Activity:
Please restate every record below word for word.

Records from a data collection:
┌────────

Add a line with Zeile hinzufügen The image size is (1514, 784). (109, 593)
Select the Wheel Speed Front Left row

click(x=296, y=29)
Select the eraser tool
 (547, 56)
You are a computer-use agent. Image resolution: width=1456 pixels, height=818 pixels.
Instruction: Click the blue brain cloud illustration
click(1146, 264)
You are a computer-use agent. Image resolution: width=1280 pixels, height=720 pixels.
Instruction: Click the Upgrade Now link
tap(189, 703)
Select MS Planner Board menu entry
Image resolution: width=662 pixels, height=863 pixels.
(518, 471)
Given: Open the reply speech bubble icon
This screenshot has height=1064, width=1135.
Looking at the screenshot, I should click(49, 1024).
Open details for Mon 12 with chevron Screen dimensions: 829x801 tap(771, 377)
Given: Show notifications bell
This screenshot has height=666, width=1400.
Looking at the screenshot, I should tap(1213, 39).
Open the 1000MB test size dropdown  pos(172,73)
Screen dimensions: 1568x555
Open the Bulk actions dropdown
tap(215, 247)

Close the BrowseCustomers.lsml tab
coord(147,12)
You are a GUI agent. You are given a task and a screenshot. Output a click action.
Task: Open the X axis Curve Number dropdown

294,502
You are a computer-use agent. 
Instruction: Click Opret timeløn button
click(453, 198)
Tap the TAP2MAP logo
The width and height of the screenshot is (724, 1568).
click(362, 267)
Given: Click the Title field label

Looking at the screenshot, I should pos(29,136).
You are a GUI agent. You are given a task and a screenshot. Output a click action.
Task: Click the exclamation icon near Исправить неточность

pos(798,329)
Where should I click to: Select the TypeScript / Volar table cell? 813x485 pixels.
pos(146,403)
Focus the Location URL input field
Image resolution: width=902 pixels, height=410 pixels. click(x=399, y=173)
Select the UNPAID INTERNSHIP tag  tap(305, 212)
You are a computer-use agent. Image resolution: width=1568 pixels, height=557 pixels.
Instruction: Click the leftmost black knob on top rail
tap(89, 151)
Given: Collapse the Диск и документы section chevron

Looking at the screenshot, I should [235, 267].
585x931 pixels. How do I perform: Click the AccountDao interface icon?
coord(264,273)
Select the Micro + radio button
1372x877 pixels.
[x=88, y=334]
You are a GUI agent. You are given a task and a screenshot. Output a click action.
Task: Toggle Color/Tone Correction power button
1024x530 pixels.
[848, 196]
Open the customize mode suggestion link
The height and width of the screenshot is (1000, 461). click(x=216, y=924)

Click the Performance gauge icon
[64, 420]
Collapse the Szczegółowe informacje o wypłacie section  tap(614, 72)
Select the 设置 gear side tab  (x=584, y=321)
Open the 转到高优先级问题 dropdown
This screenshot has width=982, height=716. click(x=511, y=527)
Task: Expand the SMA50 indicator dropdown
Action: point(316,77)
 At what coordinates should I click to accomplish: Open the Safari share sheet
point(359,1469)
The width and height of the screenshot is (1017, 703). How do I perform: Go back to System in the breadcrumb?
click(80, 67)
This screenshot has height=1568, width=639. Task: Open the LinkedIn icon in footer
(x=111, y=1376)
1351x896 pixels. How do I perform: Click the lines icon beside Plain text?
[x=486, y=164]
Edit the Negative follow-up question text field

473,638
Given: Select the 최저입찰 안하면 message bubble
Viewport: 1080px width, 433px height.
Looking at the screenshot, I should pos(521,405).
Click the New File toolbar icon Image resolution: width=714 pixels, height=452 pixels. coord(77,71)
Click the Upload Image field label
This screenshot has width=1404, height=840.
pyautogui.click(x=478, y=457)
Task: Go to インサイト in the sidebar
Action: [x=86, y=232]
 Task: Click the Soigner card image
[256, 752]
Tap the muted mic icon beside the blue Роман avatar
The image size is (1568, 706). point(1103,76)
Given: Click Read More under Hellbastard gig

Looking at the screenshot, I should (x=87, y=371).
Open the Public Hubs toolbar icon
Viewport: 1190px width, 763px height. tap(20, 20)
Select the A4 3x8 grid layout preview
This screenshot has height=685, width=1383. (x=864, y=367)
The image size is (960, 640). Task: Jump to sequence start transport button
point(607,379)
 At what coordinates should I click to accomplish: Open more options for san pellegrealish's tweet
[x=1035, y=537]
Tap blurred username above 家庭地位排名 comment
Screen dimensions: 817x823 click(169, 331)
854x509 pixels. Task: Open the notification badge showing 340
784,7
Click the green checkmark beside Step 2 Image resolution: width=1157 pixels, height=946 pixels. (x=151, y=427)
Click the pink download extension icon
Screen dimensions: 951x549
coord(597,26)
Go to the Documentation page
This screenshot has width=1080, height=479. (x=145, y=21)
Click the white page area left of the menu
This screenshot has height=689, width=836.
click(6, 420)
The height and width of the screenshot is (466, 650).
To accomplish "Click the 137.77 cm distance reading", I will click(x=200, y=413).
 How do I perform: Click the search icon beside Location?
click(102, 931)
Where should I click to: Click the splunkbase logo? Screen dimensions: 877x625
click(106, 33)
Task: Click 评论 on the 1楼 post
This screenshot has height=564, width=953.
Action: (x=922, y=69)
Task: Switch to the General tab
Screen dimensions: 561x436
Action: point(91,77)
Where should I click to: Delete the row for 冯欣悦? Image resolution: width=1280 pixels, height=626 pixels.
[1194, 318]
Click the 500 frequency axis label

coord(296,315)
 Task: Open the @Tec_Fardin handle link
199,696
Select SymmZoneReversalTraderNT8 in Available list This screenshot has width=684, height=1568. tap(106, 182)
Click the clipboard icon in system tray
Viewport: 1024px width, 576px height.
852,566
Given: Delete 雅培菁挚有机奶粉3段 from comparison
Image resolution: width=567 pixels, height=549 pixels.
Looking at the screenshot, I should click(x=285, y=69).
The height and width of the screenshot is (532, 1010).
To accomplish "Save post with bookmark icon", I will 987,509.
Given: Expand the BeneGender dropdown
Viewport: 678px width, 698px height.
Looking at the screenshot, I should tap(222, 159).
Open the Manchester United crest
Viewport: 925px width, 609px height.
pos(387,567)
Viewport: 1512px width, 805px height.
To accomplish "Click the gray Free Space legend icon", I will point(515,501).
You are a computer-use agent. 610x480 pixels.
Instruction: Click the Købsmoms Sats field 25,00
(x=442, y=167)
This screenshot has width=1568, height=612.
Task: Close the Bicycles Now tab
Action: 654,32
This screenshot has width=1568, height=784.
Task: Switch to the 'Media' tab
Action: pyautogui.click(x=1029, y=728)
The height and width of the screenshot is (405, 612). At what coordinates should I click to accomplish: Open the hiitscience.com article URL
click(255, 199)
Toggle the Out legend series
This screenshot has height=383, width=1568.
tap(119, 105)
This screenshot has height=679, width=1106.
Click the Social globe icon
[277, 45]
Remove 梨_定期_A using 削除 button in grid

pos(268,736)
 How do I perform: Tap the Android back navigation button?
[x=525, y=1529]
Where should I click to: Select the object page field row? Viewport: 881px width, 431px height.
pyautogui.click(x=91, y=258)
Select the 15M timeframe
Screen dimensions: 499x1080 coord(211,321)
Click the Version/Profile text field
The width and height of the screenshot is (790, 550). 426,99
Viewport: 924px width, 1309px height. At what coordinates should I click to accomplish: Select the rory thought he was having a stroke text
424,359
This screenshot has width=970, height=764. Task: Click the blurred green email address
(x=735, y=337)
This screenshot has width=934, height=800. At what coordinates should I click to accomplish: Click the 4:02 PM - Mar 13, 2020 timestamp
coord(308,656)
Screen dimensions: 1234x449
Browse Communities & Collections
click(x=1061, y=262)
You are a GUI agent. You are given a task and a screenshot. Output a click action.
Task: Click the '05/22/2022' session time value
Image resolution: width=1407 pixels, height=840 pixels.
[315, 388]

└────────

Task answer:
Add a line with Zeile hinzufügen The image size is (1514, 784). (109, 593)
Select the Wheel Speed Front Left row

click(x=296, y=29)
Select the eraser tool
 (547, 56)
You are a computer-use agent. Image resolution: width=1456 pixels, height=818 pixels.
Instruction: Click the blue brain cloud illustration
click(1146, 264)
You are a computer-use agent. Image resolution: width=1280 pixels, height=720 pixels.
Instruction: Click the Upgrade Now link
tap(189, 703)
Select MS Planner Board menu entry
Image resolution: width=662 pixels, height=863 pixels.
(518, 471)
Given: Open the reply speech bubble icon
This screenshot has height=1064, width=1135.
Looking at the screenshot, I should click(49, 1024).
Open details for Mon 12 with chevron Screen dimensions: 829x801 tap(771, 377)
Given: Show notifications bell
This screenshot has height=666, width=1400.
Looking at the screenshot, I should tap(1213, 39).
Open the 1000MB test size dropdown  pos(172,73)
Screen dimensions: 1568x555
Open the Bulk actions dropdown
tap(215, 247)

Close the BrowseCustomers.lsml tab
coord(147,12)
You are a GUI agent. You are given a task and a screenshot. Output a click action.
Task: Open the X axis Curve Number dropdown

294,502
You are a computer-use agent. 
Instruction: Click Opret timeløn button
click(453, 198)
Tap the TAP2MAP logo
The width and height of the screenshot is (724, 1568).
click(362, 267)
Given: Click the Title field label

Looking at the screenshot, I should pos(29,136).
You are a GUI agent. You are given a task and a screenshot. Output a click action.
Task: Click the exclamation icon near Исправить неточность

pos(798,329)
Where should I click to: Select the TypeScript / Volar table cell? 813x485 pixels.
pos(146,403)
Focus the Location URL input field
Image resolution: width=902 pixels, height=410 pixels. click(x=399, y=173)
Select the UNPAID INTERNSHIP tag  tap(305, 212)
You are a computer-use agent. Image resolution: width=1568 pixels, height=557 pixels.
Instruction: Click the leftmost black knob on top rail
tap(89, 151)
Given: Collapse the Диск и документы section chevron

Looking at the screenshot, I should [235, 267].
585x931 pixels. How do I perform: Click the AccountDao interface icon?
coord(264,273)
Select the Micro + radio button
1372x877 pixels.
[x=88, y=334]
You are a GUI agent. You are given a task and a screenshot. Output a click action.
Task: Toggle Color/Tone Correction power button
1024x530 pixels.
[848, 196]
Open the customize mode suggestion link
The height and width of the screenshot is (1000, 461). click(x=216, y=924)

Click the Performance gauge icon
[64, 420]
Collapse the Szczegółowe informacje o wypłacie section  tap(614, 72)
Select the 设置 gear side tab  (x=584, y=321)
Open the 转到高优先级问题 dropdown
This screenshot has width=982, height=716. click(x=511, y=527)
Task: Expand the SMA50 indicator dropdown
Action: point(316,77)
 At what coordinates should I click to accomplish: Open the Safari share sheet
point(359,1469)
The width and height of the screenshot is (1017, 703). How do I perform: Go back to System in the breadcrumb?
click(80, 67)
This screenshot has height=1568, width=639. Task: Open the LinkedIn icon in footer
(x=111, y=1376)
1351x896 pixels. How do I perform: Click the lines icon beside Plain text?
[x=486, y=164]
Edit the Negative follow-up question text field

473,638
Given: Select the 최저입찰 안하면 message bubble
Viewport: 1080px width, 433px height.
Looking at the screenshot, I should pos(521,405).
Click the New File toolbar icon Image resolution: width=714 pixels, height=452 pixels. coord(77,71)
Click the Upload Image field label
This screenshot has width=1404, height=840.
pyautogui.click(x=478, y=457)
Task: Go to インサイト in the sidebar
Action: [x=86, y=232]
 Task: Click the Soigner card image
[256, 752]
Tap the muted mic icon beside the blue Роман avatar
The image size is (1568, 706). point(1103,76)
Given: Click Read More under Hellbastard gig

Looking at the screenshot, I should (x=87, y=371).
Open the Public Hubs toolbar icon
Viewport: 1190px width, 763px height. tap(20, 20)
Select the A4 3x8 grid layout preview
This screenshot has height=685, width=1383. (x=864, y=367)
The image size is (960, 640). Task: Jump to sequence start transport button
point(607,379)
 At what coordinates should I click to accomplish: Open more options for san pellegrealish's tweet
[x=1035, y=537]
Tap blurred username above 家庭地位排名 comment
Screen dimensions: 817x823 click(169, 331)
854x509 pixels. Task: Open the notification badge showing 340
784,7
Click the green checkmark beside Step 2 Image resolution: width=1157 pixels, height=946 pixels. (x=151, y=427)
Click the pink download extension icon
Screen dimensions: 951x549
coord(597,26)
Go to the Documentation page
This screenshot has width=1080, height=479. (x=145, y=21)
Click the white page area left of the menu
This screenshot has height=689, width=836.
click(6, 420)
The height and width of the screenshot is (466, 650).
To accomplish "Click the 137.77 cm distance reading", I will click(x=200, y=413).
 How do I perform: Click the search icon beside Location?
click(102, 931)
Where should I click to: Click the splunkbase logo? Screen dimensions: 877x625
click(106, 33)
Task: Click 评论 on the 1楼 post
This screenshot has height=564, width=953.
Action: (x=922, y=69)
Task: Switch to the General tab
Screen dimensions: 561x436
Action: point(91,77)
Where should I click to: Delete the row for 冯欣悦? Image resolution: width=1280 pixels, height=626 pixels.
[1194, 318]
Click the 500 frequency axis label

coord(296,315)
 Task: Open the @Tec_Fardin handle link
199,696
Select SymmZoneReversalTraderNT8 in Available list This screenshot has width=684, height=1568. tap(106, 182)
Click the clipboard icon in system tray
Viewport: 1024px width, 576px height.
852,566
Given: Delete 雅培菁挚有机奶粉3段 from comparison
Image resolution: width=567 pixels, height=549 pixels.
Looking at the screenshot, I should click(x=285, y=69).
The height and width of the screenshot is (532, 1010).
To accomplish "Save post with bookmark icon", I will 987,509.
Given: Expand the BeneGender dropdown
Viewport: 678px width, 698px height.
Looking at the screenshot, I should tap(222, 159).
Open the Manchester United crest
Viewport: 925px width, 609px height.
pos(387,567)
Viewport: 1512px width, 805px height.
To accomplish "Click the gray Free Space legend icon", I will point(515,501).
You are a computer-use agent. 610x480 pixels.
Instruction: Click the Købsmoms Sats field 25,00
(x=442, y=167)
This screenshot has width=1568, height=612.
Task: Close the Bicycles Now tab
Action: 654,32
This screenshot has width=1568, height=784.
Task: Switch to the 'Media' tab
Action: pyautogui.click(x=1029, y=728)
The height and width of the screenshot is (405, 612). At what coordinates should I click to accomplish: Open the hiitscience.com article URL
click(255, 199)
Toggle the Out legend series
This screenshot has height=383, width=1568.
tap(119, 105)
This screenshot has height=679, width=1106.
Click the Social globe icon
[277, 45]
Remove 梨_定期_A using 削除 button in grid

pos(268,736)
 How do I perform: Tap the Android back navigation button?
[x=525, y=1529]
Where should I click to: Select the object page field row? Viewport: 881px width, 431px height.
pyautogui.click(x=91, y=258)
Select the 15M timeframe
Screen dimensions: 499x1080 coord(211,321)
Click the Version/Profile text field
The width and height of the screenshot is (790, 550). 426,99
Viewport: 924px width, 1309px height. At what coordinates should I click to accomplish: Select the rory thought he was having a stroke text
424,359
This screenshot has width=970, height=764. Task: Click the blurred green email address
(x=735, y=337)
This screenshot has width=934, height=800. At what coordinates should I click to accomplish: Click the 4:02 PM - Mar 13, 2020 timestamp
coord(308,656)
Screen dimensions: 1234x449
Browse Communities & Collections
click(x=1061, y=262)
You are a GUI agent. You are given a task and a screenshot. Output a click action.
Task: Click the '05/22/2022' session time value
Image resolution: width=1407 pixels, height=840 pixels.
[315, 388]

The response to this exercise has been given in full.